AIM OF THE TASK
Reproduce the paragraph about Chi Girl word for word, from its first sentence to its last.

[start TEXT SECTION]

Chi Girl is a 1999 black-and-white mockumentary produced, directed, written by, and starring Heidi Van Lier. The story follows Heather, an unlikable woman who makes a bet with a filmmaker that she can sleep with any man she wants at any time. The film was shown at a number of film festivals including Slamdance Film Festival, Cleveland International Film Festival,  New York Underground Film Festival, Edinburgh International Film Festival, and Chicago Alt.film Festival. Chi Girl was low-budget and was made on less than $50,000, which Van Lier borrowed from her mother.

[end TEXT SECTION]
[start PROVIDED MATERIAL]

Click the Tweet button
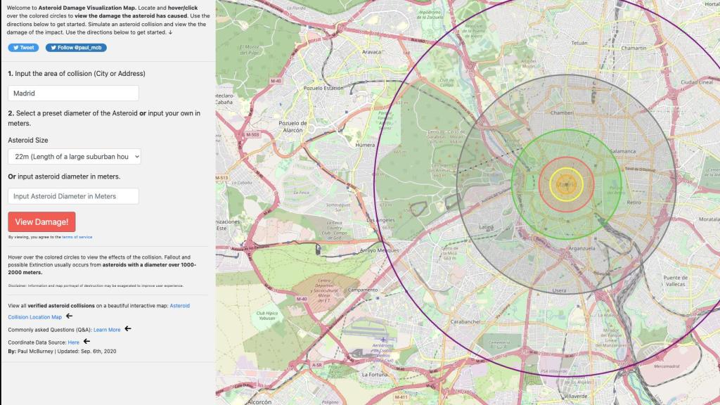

[end PROVIDED MATERIAL]

RESPONSE FOR THIS EXERCISE
Chi Girl is a 1999 black-and-white mockumentary produced, directed, written by, and starring Heidi Van Lier. The story follows Heather, an unlikable woman who makes a bet with a filmmaker that she can sleep with any man she wants at any time. The film was shown at a number of film festivals including Slamdance Film Festival, Cleveland International Film Festival,  New York Underground Film Festival, Edinburgh International Film Festival, and Chicago Alt.film Festival. Chi Girl was low-budget and was made on less than $50,000, which Van Lier borrowed from her mother.